Saved entries:
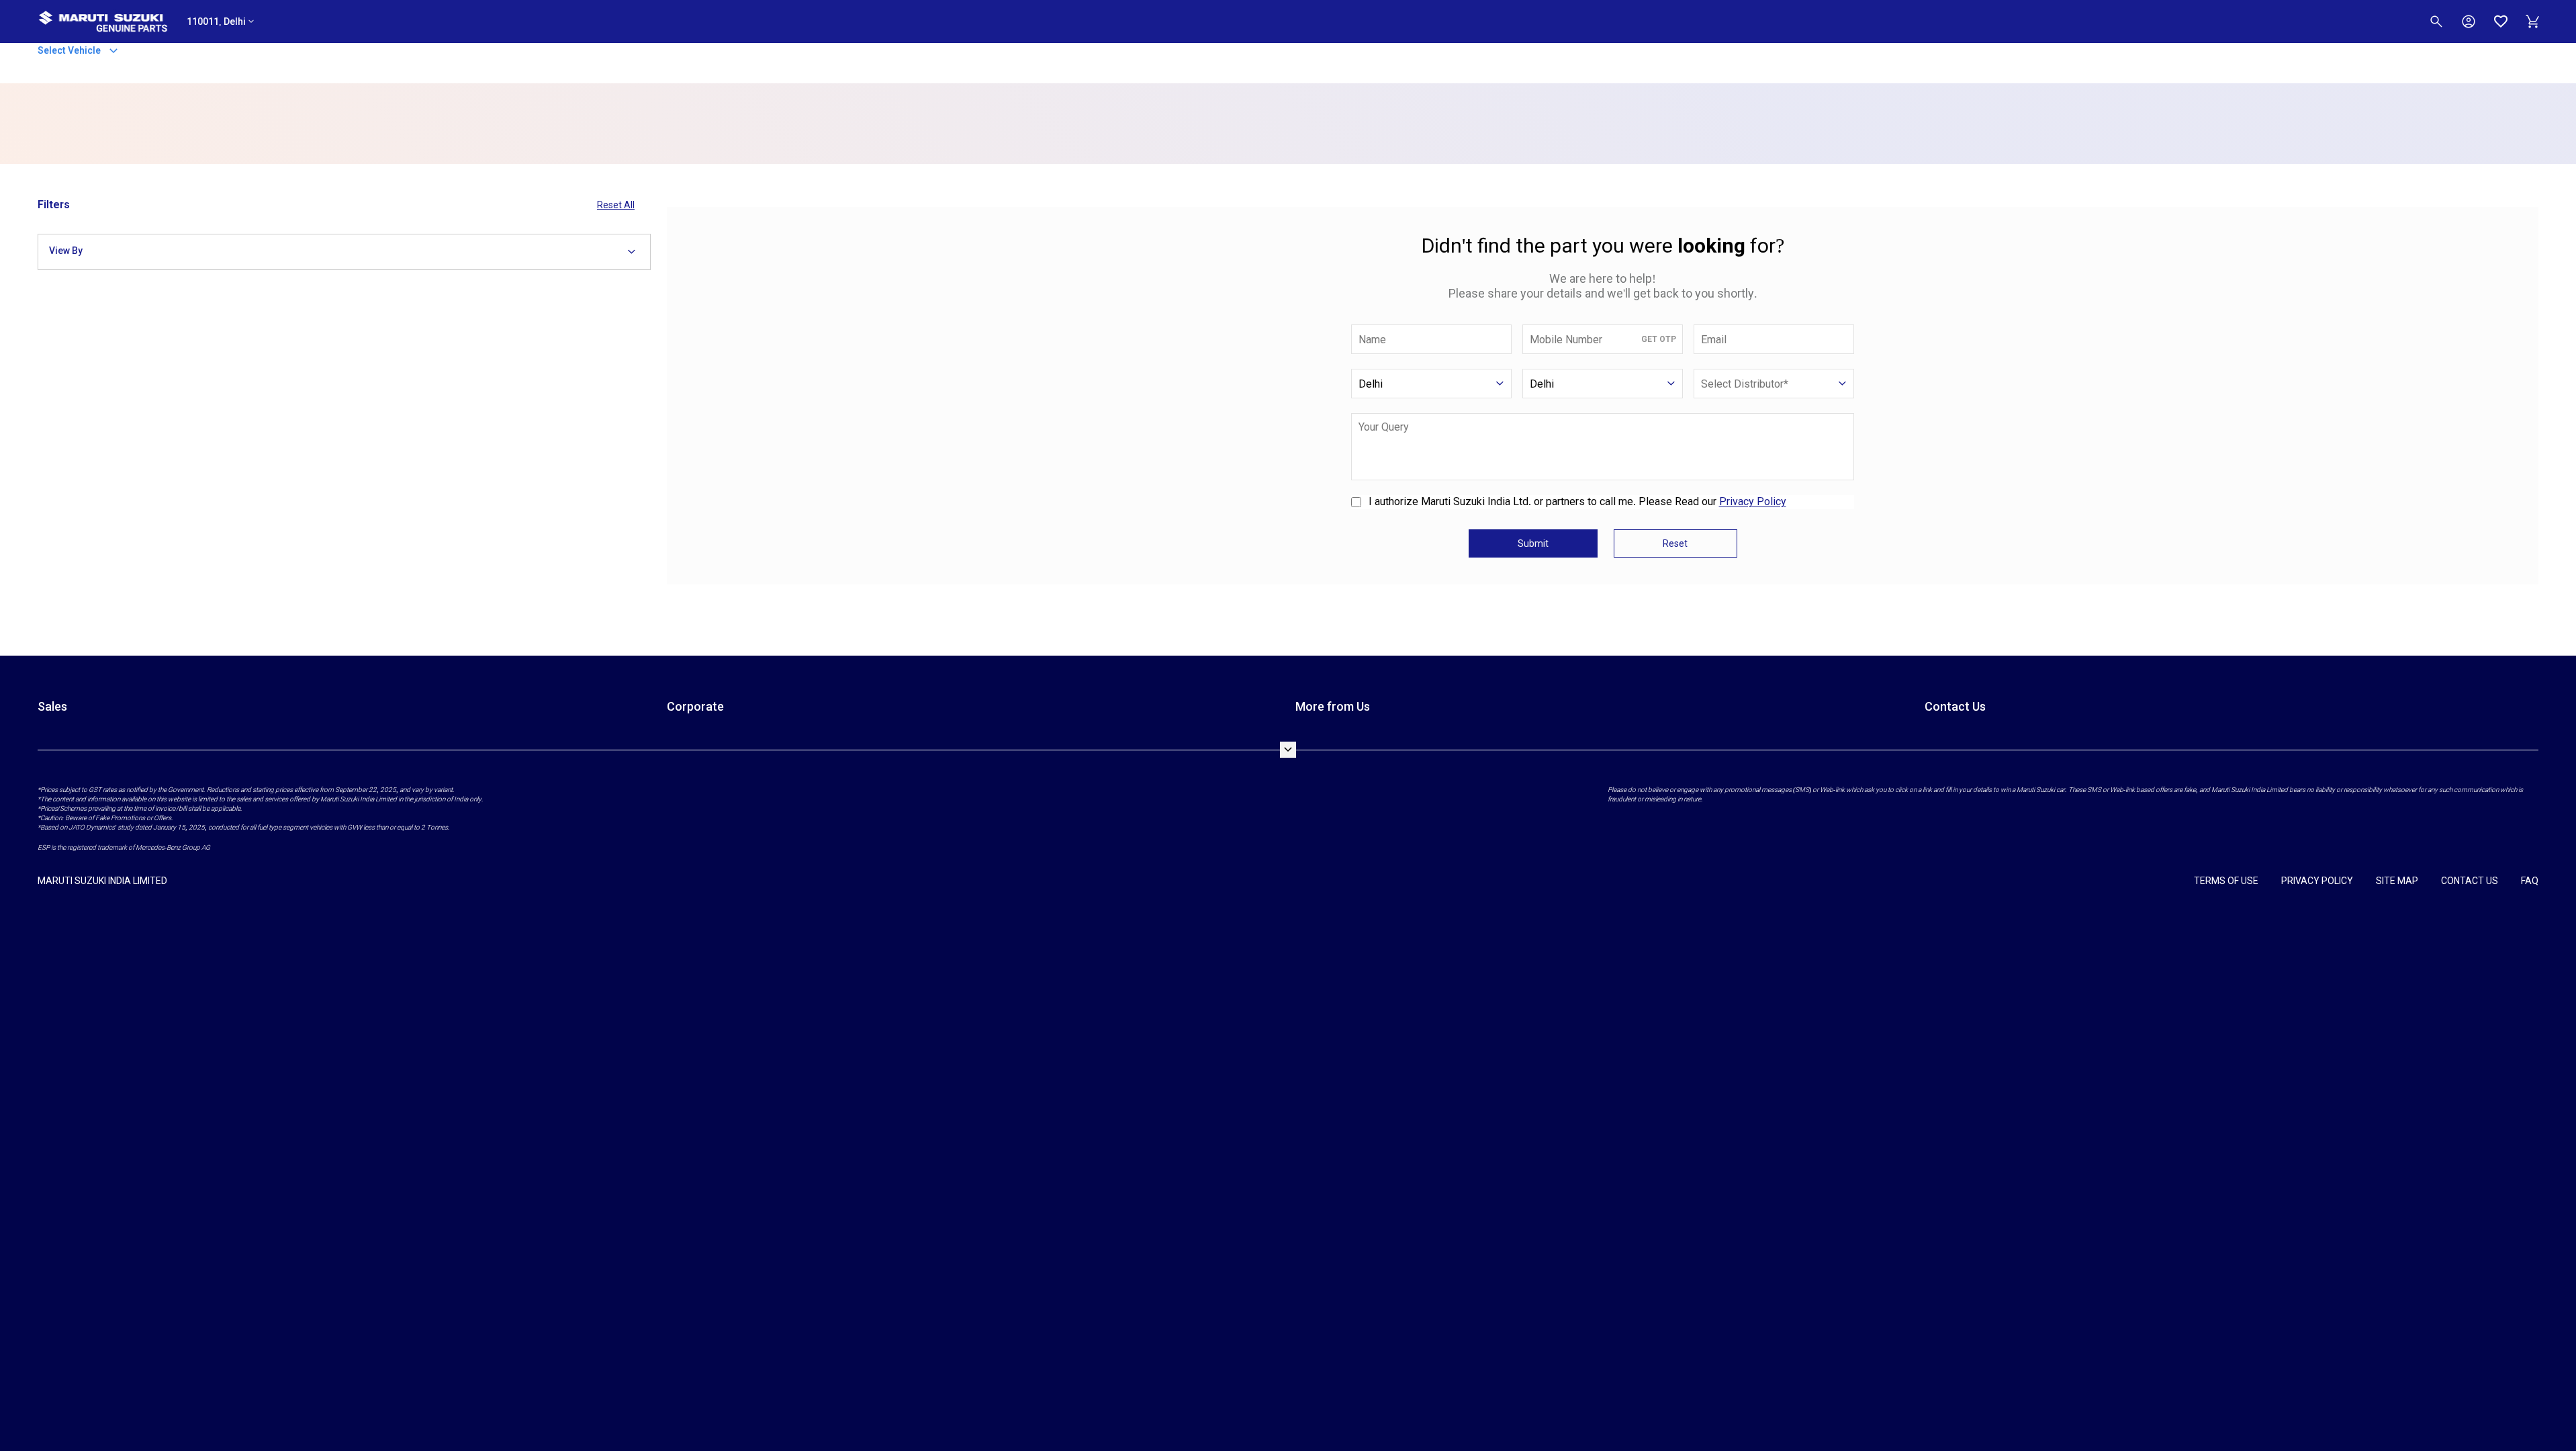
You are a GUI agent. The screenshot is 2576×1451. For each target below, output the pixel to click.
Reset (1675, 543)
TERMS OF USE (2226, 880)
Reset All (616, 205)
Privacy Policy (1752, 501)
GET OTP (1658, 339)
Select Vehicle (70, 50)
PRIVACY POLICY (2317, 880)
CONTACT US (2469, 880)
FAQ (2529, 880)
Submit (1533, 543)
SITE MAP (2397, 880)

TO DO. Without any pictures, retype the records above exactly.

SOLVED PROBLEM.
You are a GUI agent. The screenshot is 2576×1451. For each target below, output the pixel to click.
Reset (1675, 543)
TERMS OF USE (2226, 880)
Reset All (616, 205)
Privacy Policy (1752, 501)
GET OTP (1658, 339)
Select Vehicle (70, 50)
PRIVACY POLICY (2317, 880)
CONTACT US (2469, 880)
FAQ (2529, 880)
Submit (1533, 543)
SITE MAP (2397, 880)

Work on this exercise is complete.